▸ **MATERIAL PROVIDED**
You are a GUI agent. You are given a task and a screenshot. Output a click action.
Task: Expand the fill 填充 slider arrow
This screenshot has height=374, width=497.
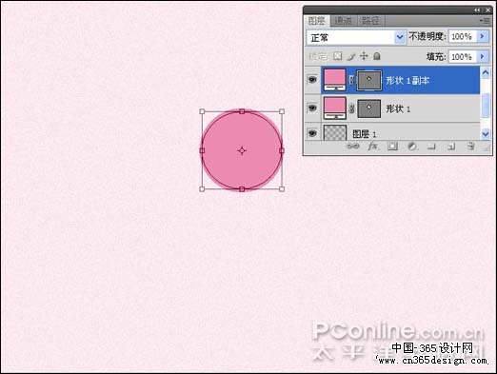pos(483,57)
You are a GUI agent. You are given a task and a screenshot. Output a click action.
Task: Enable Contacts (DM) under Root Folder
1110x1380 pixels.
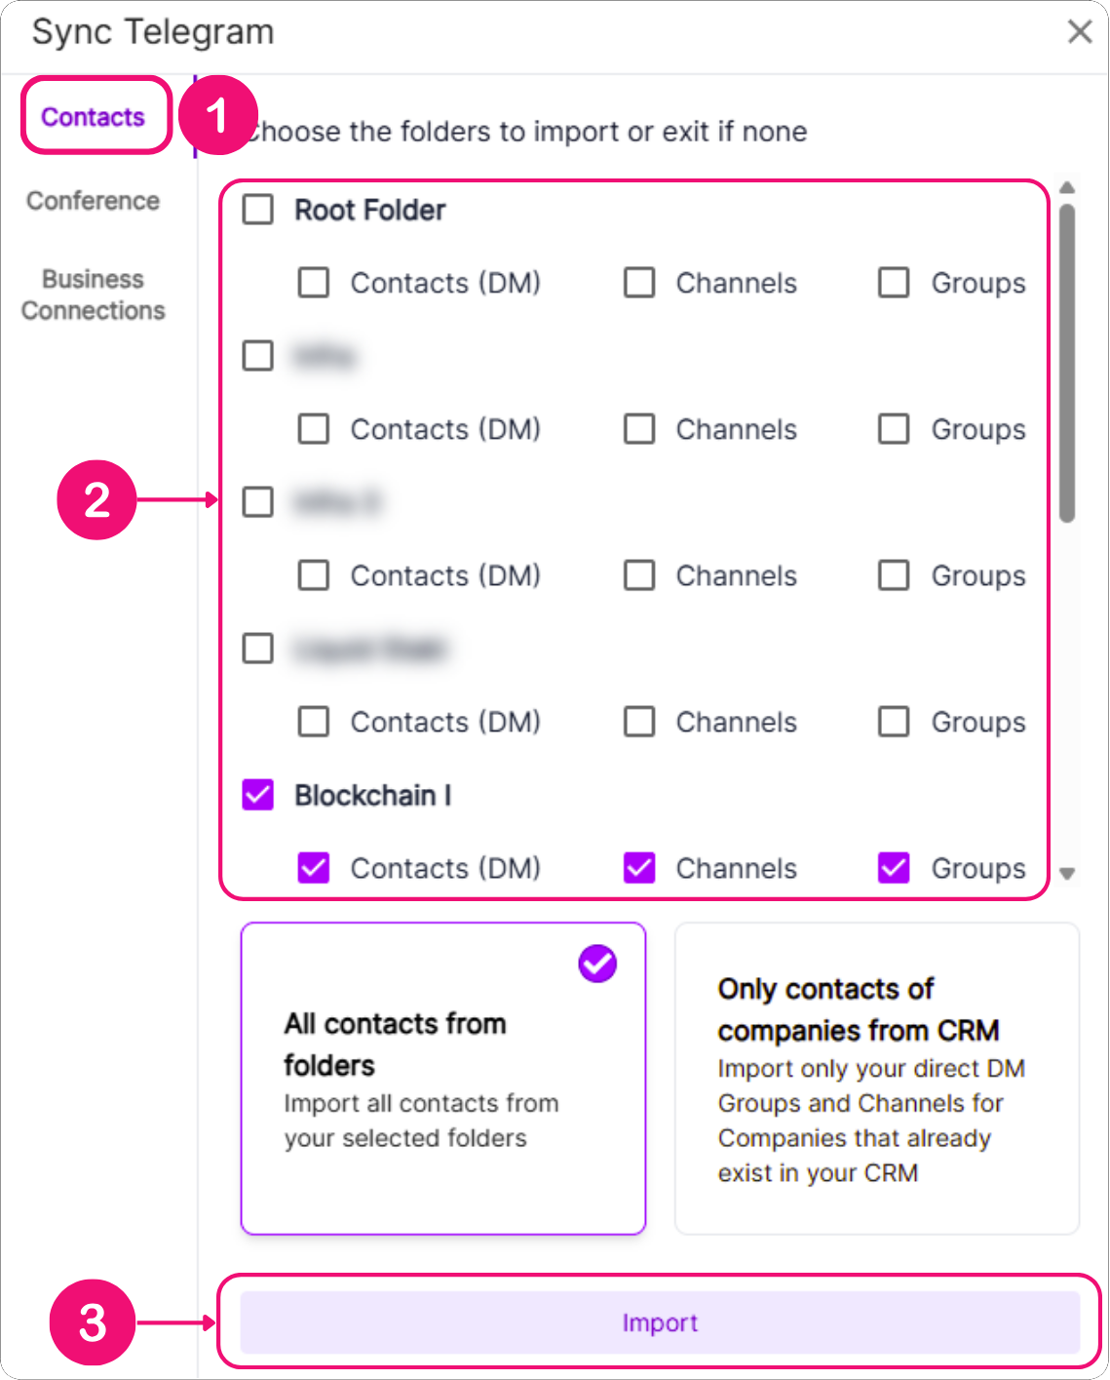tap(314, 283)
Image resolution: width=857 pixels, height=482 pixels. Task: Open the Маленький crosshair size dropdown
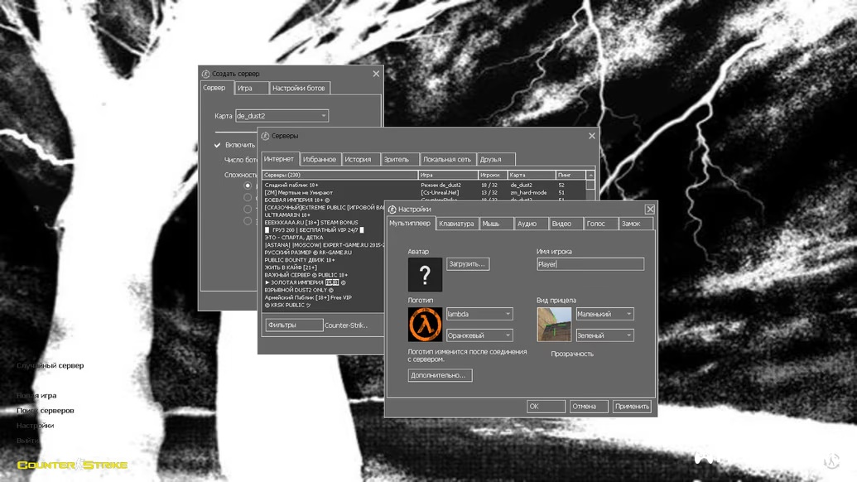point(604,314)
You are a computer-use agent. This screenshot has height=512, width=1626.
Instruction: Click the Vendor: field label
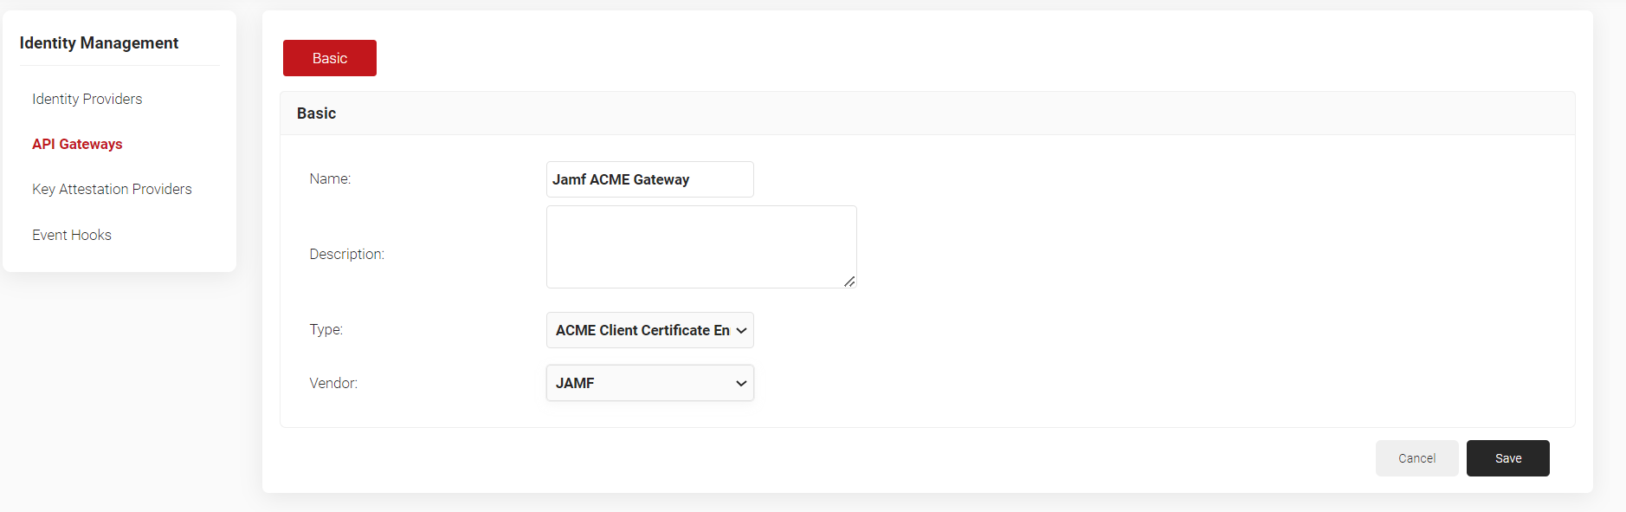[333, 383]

▸ **TASK ITEM**
Quote the records in full and exactly; skip any image.

▸ **EXERCISE RESULT**
You are a GUI agent. You are given a task and a screenshot. Output a click action.
Task: Expand the fill 填充 slider arrow
This screenshot has height=374, width=497.
pos(483,57)
You are a GUI agent. You are given a task and a screenshot. Output a click action.
Task: Enable Contacts (DM) under Root Folder
1110x1380 pixels.
tap(314, 283)
Image resolution: width=857 pixels, height=482 pixels. Task: Open the Маленький crosshair size dropdown
point(604,314)
You are a computer-use agent. This screenshot has height=512, width=1626.
Instruction: Click the Vendor: field label
[333, 383]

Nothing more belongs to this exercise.